There aren't really many bikes left in New England they're all rusty lumps by now. I think they're all in Texas & Oklahoma.


----------



## Saving Tempest (Jun 21, 2019)

A couple in the area, Tempest from eBay in around 2008 and you guys have all my money.


----------



## detroitbike (Jun 22, 2019)

Crap is Everywhere in Detroit. I mainly talk to scrappers and I offer a reward for leads.
   Don't be cheep and the guys will bring them to you. The fellows find loads of stuff doing clean outs.
      It helps to own a bike shop .


----------



## HARPO (Jun 22, 2019)

Craigslist, eBay (_I've gotten really lucky a few times_) and Garage Sales are where I usually find almost all of them. Lately, though, I've gotten a few great deals on Letgo. 
I just keep pounding the keyboard until something pops up, though lately after I've had them for a little while I resell and it's off to the chase once again!


----------



## Sven (Jun 22, 2019)

As far as southern Maryland...you can forget CL. There is the either the walmart variety or high dollar carbon fiber ones. I have had luck with Richmond  VA   & WV CL listings. Road trip time
 Ive had better luck at estate sales in this area.


----------



## Brian R. (Jun 22, 2019)

There are only 2 ways I find the bikes I really like (1890s-1950 1) the equivalent of Craigslist in my area; 2) other bike collectors.

For #2, my "strategy" has been to run my line of credit into the stratosphere, and buy lottery tickets weekly (do you think I'm joking?).
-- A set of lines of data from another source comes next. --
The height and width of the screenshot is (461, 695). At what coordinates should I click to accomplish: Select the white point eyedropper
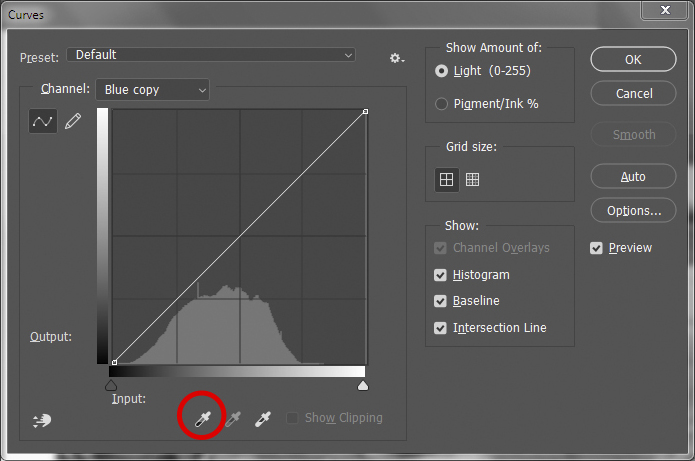pyautogui.click(x=264, y=420)
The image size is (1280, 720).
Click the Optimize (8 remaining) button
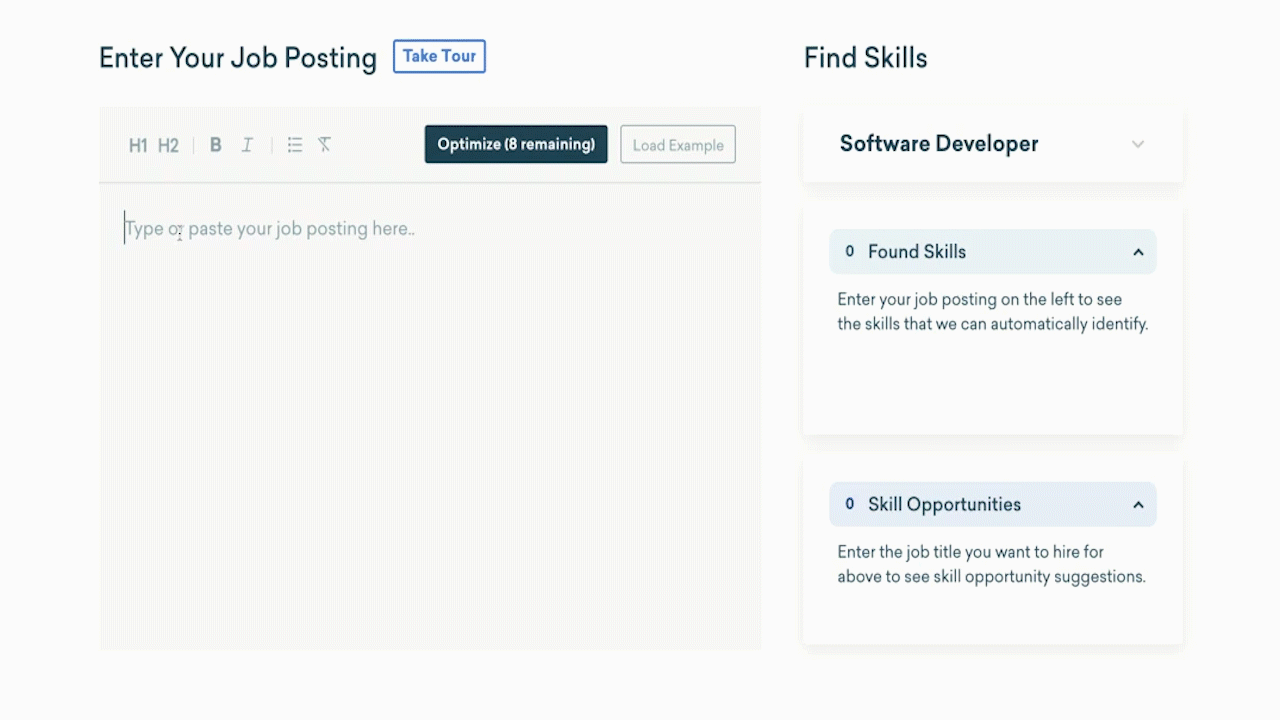[x=516, y=144]
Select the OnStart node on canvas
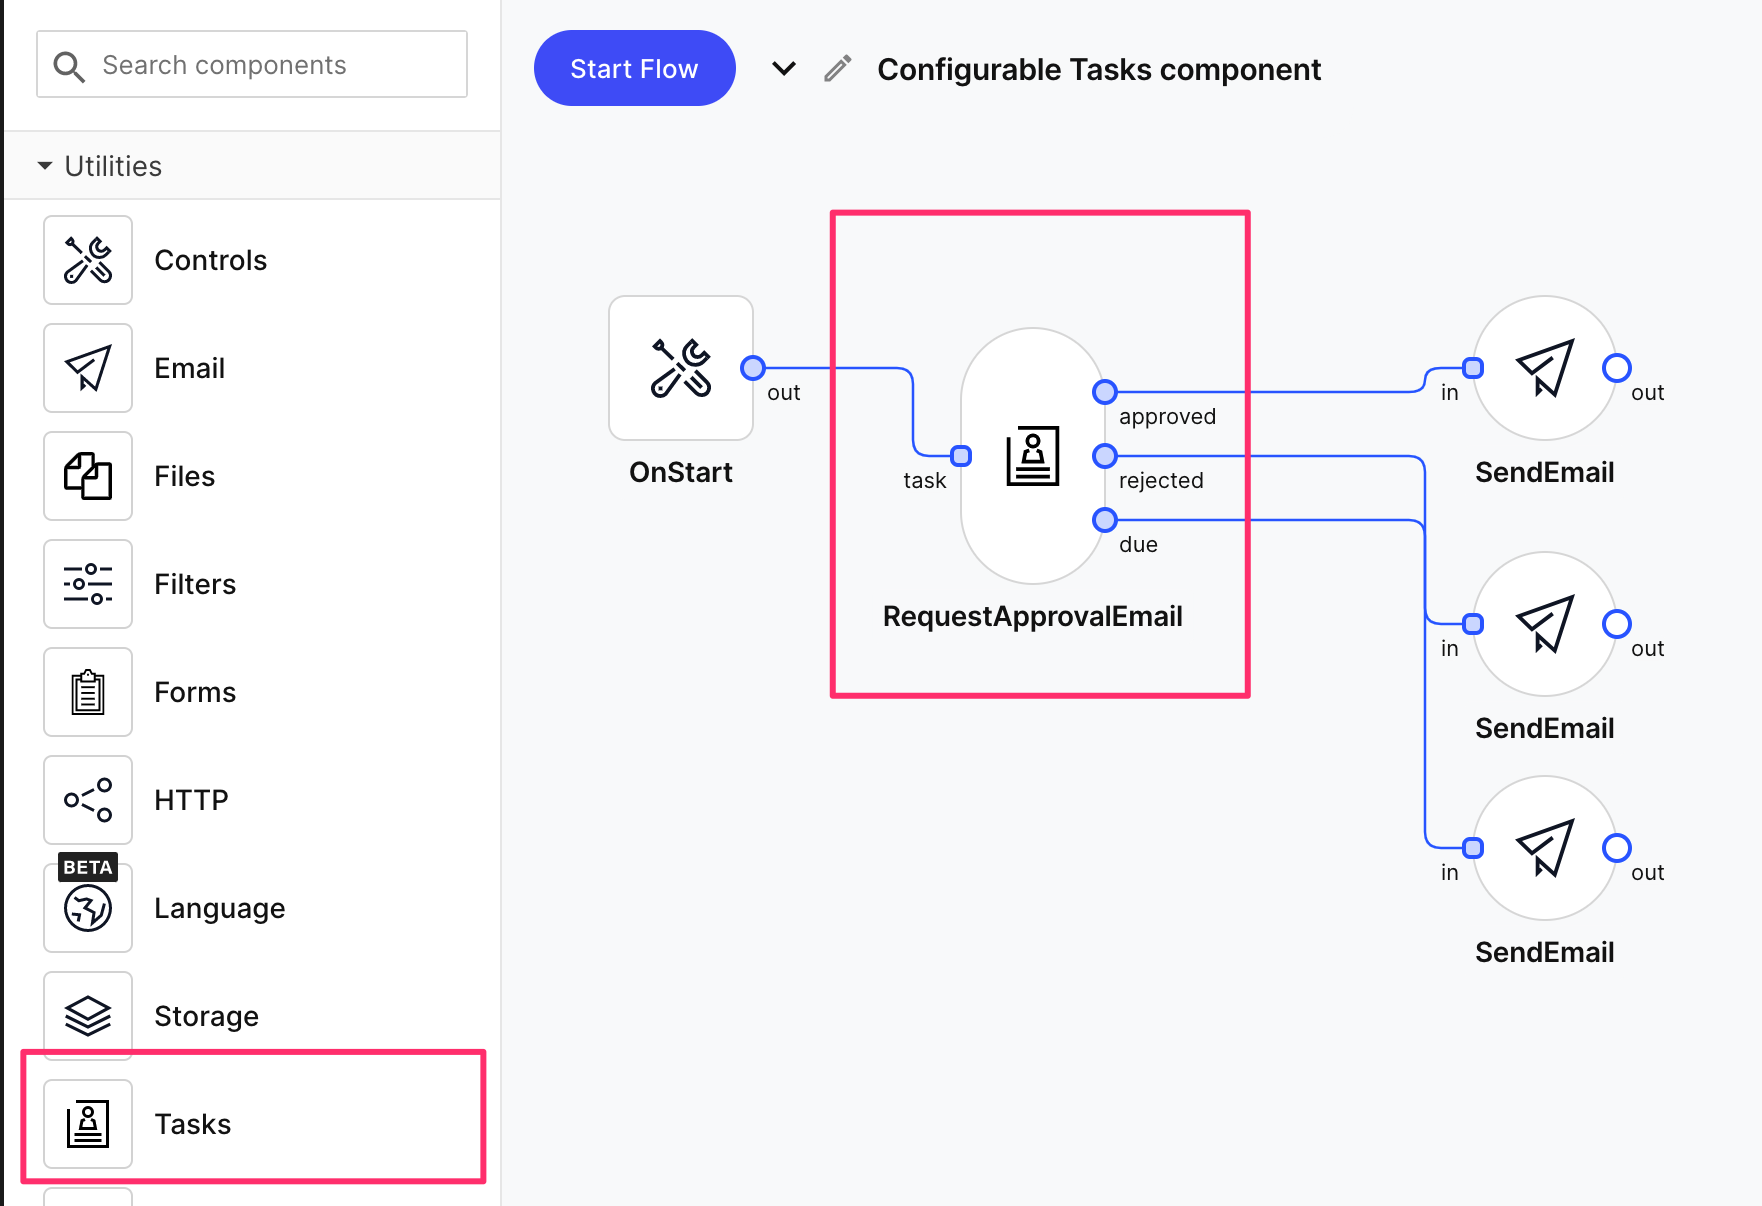1762x1206 pixels. tap(681, 368)
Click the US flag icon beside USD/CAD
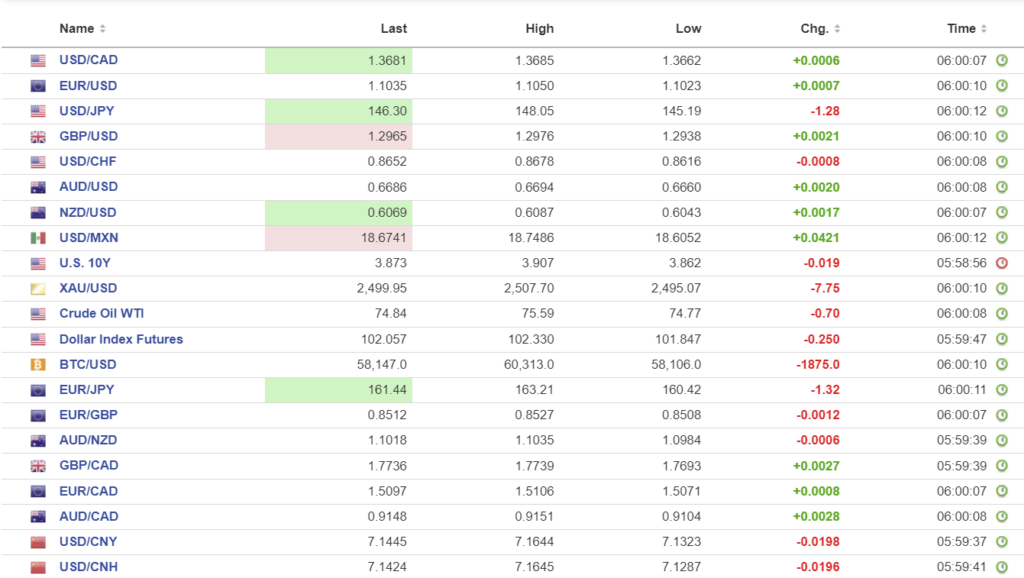1024x578 pixels. [x=38, y=61]
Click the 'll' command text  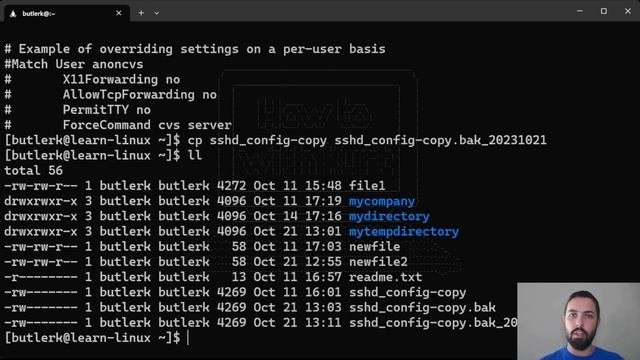coord(195,156)
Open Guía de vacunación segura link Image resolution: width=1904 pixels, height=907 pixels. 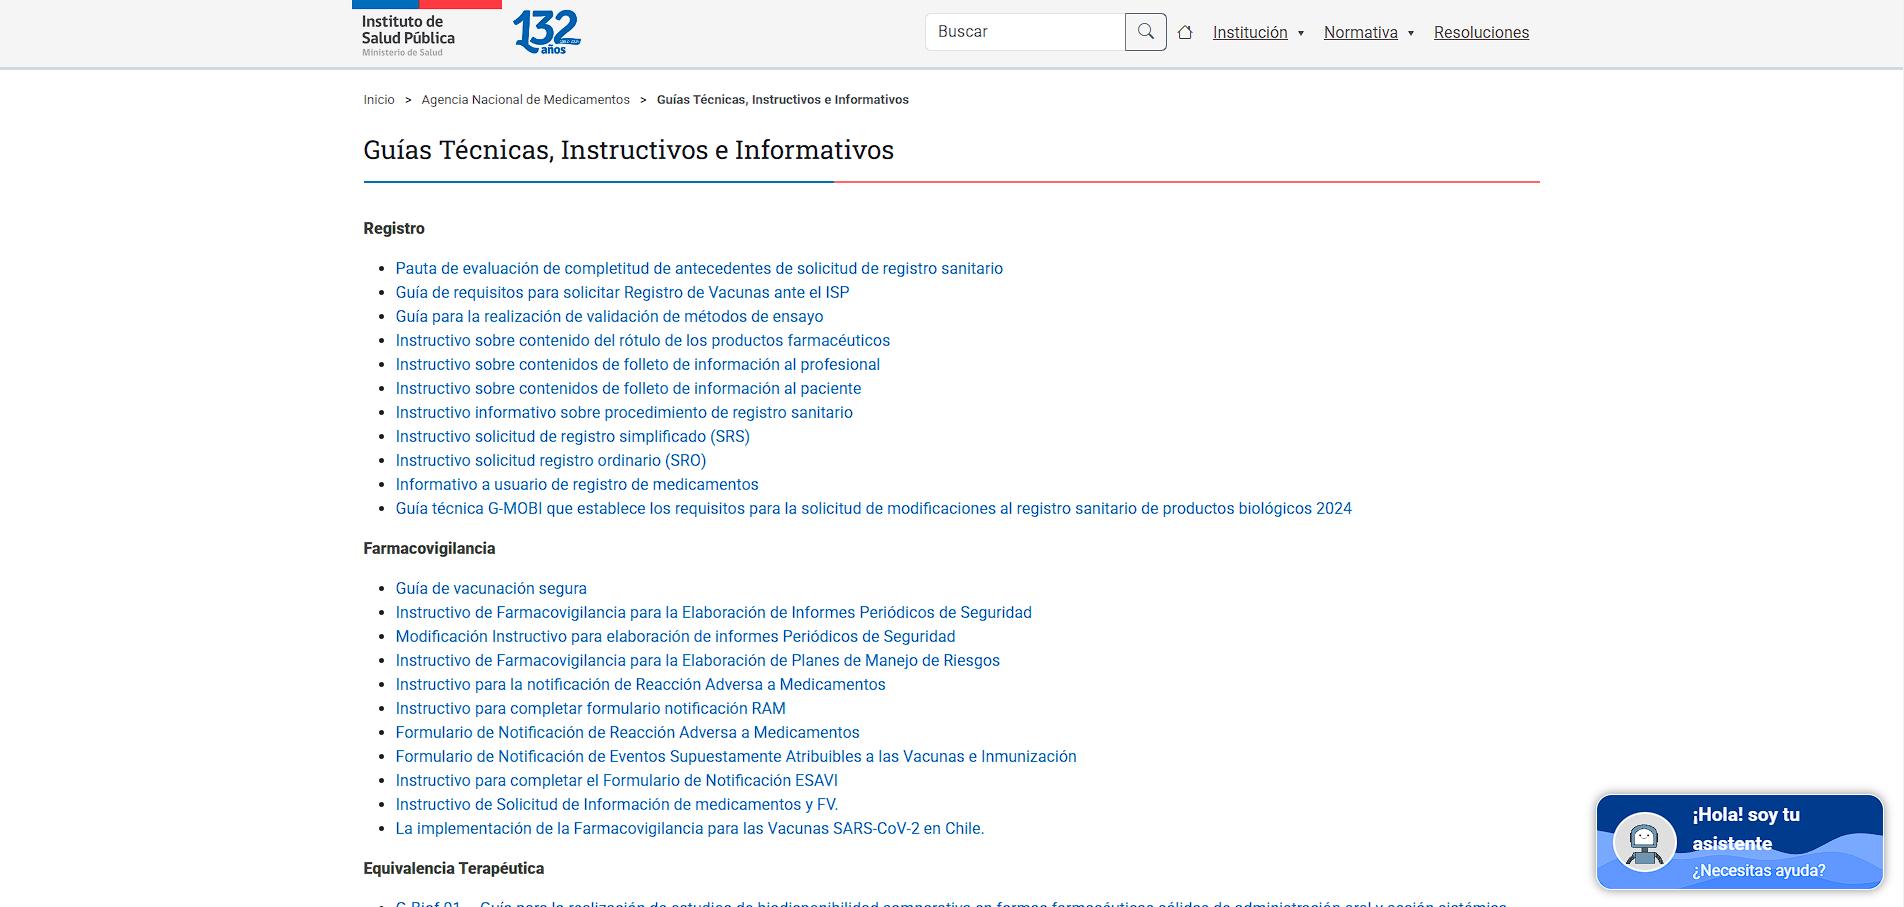pyautogui.click(x=491, y=588)
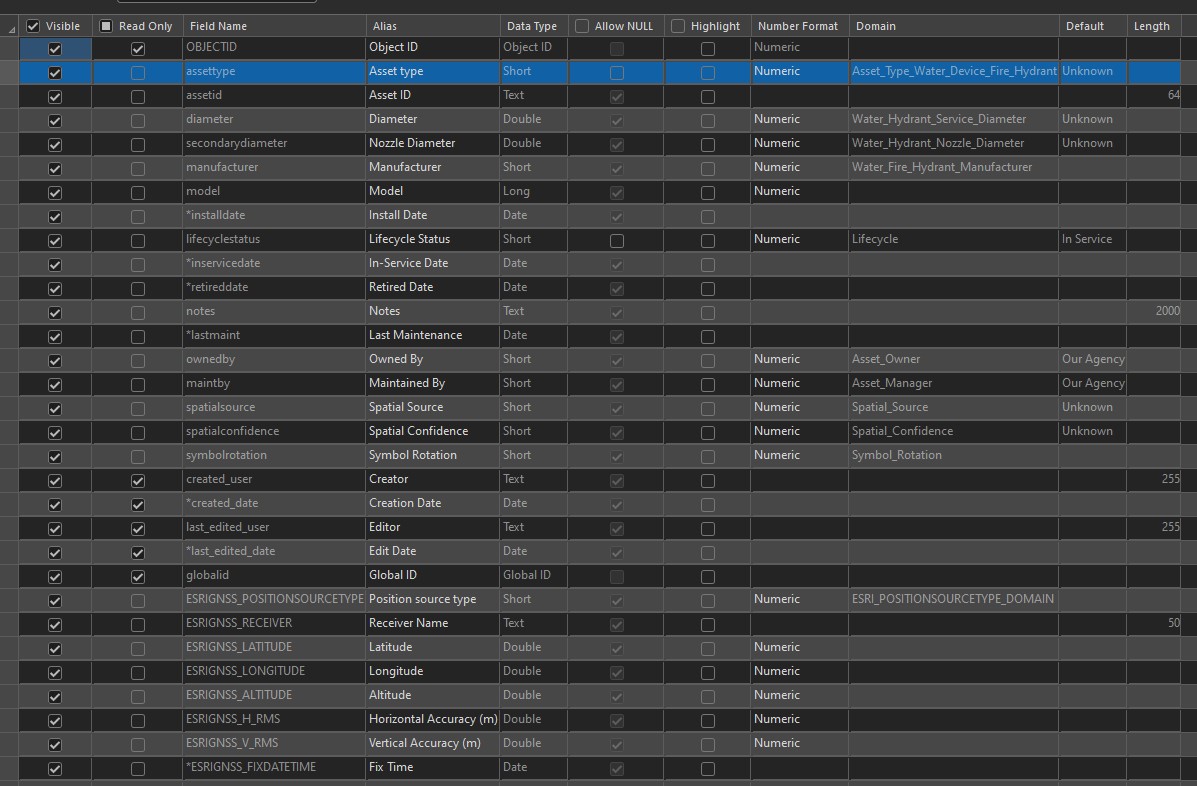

For #1, I search multiple times per day. If I see something I really want at a reasonable price, I promise the seller their full asking price and ask them to hold it for me 'till I can get there. Sometimes I overpay for something that wasn't as good as the photos, but I keep my word to pay what I said I would pay if the seller didn't misrepresent the bike. The bad deals balance out in the end with the nice finds.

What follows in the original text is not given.